Supplied text:
Second Coming of the Chief of Defence Staff
Unity of command
It is now over six months that General Bipin Rawat, the country's first Chief of Defence Staff, died in a tragic crash and his replacement is still awaited. The government has worked out some sort of parameters for the next CDS: perhaps these parameters qualify the one already in its mind. Be that as it may. What is of import is the range of functions of the CDS.
In its present format, the CDS has no operational role and is positioned as a secretary in the Department of Military Affairs, Ministry of Defence, with a staff essentially of civil servants. A CDS as another secretary in the MoD lowers the status of the four star generals (the three service chiefs).
He or she will be principal adviser to the defence minister – the service chiefs too will render advice to the defence minister relating to their respective service. He is to promote inter-service 'jointness' and deal with procurement – except capital acquisitions. And will 'administer' tri-service assets such as cyber weapons, missile agencies, space command etc. He will be an adviser to the Nuclear Command Authority, though is not a member of the National Security Committee. He is required to organise integrated theater commands, while he himself has no operational role…
In the absence of a CDS in its full spectrum, 'jointness' in military operations, which is essential to attaining overall success in operations, will remain a distant dream. A CDS taken as a single point of advice, to the government, would serve no useful purpose, because it is just one issue and which in any case used to come from the chairman of the Chiefs of Staff Committee (under the earlier arrangement) or the national security adviser or the defence secretary, who in any case is responsible for the defence of India!

Entries supplied:

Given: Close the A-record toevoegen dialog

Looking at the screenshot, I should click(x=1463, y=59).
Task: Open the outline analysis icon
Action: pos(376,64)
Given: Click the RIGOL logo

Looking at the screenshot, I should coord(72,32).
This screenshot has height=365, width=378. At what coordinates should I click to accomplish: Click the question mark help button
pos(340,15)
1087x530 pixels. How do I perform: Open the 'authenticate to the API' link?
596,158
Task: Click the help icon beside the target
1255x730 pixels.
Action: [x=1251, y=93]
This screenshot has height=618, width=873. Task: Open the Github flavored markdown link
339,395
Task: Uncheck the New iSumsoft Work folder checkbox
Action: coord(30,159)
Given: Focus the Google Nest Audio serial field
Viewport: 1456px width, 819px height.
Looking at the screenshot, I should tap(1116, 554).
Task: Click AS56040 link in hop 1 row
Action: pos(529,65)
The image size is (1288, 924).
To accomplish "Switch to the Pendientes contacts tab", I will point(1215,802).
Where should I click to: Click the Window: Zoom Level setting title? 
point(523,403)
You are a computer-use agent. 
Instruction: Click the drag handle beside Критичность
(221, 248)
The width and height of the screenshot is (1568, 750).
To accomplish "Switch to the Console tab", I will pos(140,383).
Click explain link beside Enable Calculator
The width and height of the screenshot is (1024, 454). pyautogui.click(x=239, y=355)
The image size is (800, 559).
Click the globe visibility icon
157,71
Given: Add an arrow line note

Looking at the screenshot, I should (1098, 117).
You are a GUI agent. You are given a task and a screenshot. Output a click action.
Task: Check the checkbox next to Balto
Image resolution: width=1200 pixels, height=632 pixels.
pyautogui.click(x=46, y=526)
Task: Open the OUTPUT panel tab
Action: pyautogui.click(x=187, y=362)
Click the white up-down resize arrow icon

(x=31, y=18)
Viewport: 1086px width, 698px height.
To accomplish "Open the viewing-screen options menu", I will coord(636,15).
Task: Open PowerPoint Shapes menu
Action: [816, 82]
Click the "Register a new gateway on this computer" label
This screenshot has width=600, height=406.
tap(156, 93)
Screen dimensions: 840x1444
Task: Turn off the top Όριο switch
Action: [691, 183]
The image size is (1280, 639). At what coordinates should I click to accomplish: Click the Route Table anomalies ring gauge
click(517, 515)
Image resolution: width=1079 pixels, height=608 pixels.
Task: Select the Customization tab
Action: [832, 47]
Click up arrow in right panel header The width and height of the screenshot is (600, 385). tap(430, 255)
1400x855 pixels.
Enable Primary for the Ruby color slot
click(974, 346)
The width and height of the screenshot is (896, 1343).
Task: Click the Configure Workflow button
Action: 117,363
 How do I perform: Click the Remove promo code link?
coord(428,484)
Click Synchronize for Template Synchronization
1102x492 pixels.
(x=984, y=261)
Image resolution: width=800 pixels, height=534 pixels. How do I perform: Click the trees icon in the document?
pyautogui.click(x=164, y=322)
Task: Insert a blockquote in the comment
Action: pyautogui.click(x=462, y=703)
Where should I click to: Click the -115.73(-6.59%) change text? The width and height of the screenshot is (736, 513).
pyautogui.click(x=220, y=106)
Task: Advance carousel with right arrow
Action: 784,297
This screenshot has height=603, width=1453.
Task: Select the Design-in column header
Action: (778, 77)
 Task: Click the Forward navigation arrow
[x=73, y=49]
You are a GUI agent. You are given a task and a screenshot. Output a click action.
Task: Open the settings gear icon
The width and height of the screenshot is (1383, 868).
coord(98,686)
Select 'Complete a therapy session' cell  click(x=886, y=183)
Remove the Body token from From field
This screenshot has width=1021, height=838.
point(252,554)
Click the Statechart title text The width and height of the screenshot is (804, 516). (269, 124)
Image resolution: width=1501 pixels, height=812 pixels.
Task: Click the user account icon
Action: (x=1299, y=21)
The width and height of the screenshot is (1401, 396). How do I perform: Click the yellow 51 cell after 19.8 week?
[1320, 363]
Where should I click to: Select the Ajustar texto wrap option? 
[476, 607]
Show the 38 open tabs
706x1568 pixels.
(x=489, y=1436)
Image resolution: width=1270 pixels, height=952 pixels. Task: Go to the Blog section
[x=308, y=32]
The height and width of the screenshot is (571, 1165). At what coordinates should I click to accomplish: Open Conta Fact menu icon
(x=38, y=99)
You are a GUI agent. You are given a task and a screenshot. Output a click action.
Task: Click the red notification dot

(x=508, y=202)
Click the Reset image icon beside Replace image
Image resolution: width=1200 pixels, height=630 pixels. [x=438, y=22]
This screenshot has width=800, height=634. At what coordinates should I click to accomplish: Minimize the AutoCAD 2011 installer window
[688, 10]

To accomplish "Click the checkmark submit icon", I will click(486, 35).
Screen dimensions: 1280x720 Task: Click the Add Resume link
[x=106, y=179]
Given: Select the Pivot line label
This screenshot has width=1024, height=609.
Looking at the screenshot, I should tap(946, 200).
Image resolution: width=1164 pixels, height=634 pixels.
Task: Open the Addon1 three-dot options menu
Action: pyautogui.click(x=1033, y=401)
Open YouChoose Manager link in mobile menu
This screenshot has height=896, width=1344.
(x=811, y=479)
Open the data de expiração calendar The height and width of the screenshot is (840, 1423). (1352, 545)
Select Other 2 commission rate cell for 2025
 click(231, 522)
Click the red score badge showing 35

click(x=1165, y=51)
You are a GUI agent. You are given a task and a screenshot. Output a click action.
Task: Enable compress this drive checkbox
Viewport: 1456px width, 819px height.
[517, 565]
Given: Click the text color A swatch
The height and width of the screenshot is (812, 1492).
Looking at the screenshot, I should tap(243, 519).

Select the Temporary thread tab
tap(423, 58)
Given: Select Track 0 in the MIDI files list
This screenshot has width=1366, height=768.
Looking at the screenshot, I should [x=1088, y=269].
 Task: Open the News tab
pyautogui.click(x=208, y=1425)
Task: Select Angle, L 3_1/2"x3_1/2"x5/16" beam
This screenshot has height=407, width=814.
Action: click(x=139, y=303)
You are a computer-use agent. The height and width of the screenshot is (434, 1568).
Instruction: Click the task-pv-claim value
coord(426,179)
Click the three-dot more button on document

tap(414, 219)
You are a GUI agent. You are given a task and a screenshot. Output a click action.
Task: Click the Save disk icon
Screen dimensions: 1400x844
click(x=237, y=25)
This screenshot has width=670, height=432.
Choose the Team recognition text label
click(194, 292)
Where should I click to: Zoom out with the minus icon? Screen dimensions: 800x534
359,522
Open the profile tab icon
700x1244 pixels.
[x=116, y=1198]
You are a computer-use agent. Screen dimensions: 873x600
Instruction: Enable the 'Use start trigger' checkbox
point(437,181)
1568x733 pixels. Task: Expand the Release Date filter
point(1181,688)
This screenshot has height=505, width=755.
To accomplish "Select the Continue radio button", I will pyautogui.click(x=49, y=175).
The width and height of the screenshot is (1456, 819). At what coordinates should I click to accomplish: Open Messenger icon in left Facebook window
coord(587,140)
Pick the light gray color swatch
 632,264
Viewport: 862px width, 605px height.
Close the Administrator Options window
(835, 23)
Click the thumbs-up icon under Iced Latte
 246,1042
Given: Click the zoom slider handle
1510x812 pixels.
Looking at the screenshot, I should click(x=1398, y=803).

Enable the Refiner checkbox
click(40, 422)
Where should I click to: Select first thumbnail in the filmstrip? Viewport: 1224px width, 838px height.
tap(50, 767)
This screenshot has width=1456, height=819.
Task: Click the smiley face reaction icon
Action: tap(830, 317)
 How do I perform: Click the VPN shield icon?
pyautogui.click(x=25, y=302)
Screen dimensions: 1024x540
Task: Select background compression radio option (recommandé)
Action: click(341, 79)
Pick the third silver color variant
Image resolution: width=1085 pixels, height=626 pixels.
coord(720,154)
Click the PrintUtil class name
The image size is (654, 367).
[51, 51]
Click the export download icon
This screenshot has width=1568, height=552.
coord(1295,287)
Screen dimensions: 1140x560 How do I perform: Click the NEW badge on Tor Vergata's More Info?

Tasks and exercises:
[1] Reproduce the Chief of Defence Staff text between "Second Coming of" and "three service chiefs).", inclusive.
[2] Pick up the Chief of Defence Staff text after its final sentence and keep writing.

Answer set:
[1]
Second Coming of the Chief of Defence Staff
Unity of command
It is now over six months that General Bipin Rawat, the country's first Chief of Defence Staff, died in a tragic crash and his replacement is still awaited. The government has worked out some sort of parameters for the next CDS: perhaps these parameters qualify the one already in its mind. Be that as it may. What is of import is the range of functions of the CDS.
In its present format, the CDS has no operational role and is positioned as a secretary in the Department of Military Affairs, Ministry of Defence, with a staff essentially of civil servants. A CDS as another secretary in the MoD lowers the status of the four star generals (the three service chiefs).

[2]
Unfortunately the core and kernel of the CDS system, in its full spectrum, has been escaping the Indian political class. The principle of war, called unity of command, is alien to Indian thinking and setting. Under the present system each chief (army, air force and navy) fights their own respective battles with marginal coordination. In the field of military operations (war at the higher end) there has to be just one commander. This in military parlance is called unity of command.
One need quote General Albert von Wellenstien, "Never will I accept a divided command—no not even were God Himself to be my colleague in office. I Command alone or not at all." This is the very essence of unity of command. The conduct of war is akin to conduct of an orchestra, where there is just one conductor, who enmeshes the play of various musical instruments to create the required music.
The other task assigned to the CDS is to create Integrated Theater Commands (ITCs). With no overall operational command and control over conduct of operations, in constituting ITCs, General Rawat tried to copy the Chinese PLA on one hand and on the other bring about a reduction in the number of commands in India, perhaps with the added aim of financial saving and reduction of higher ranks in the military.
It is both possible and convenient for the PLA to have a single command on the Tibet Plateau due to the nature of terrain, and excellent road and rail communications, both lateral and to various points on the LAC with India. But on the Indian side, the terrain along the 35,000 km LAC consists of high mountains and deep valleys, with poor communications, both laterally and up to various vulnerable points along. In addition there is Bhutan and Nepal along the border, adding to the complexity. There is also the long border with Bangladesh and Myanmar.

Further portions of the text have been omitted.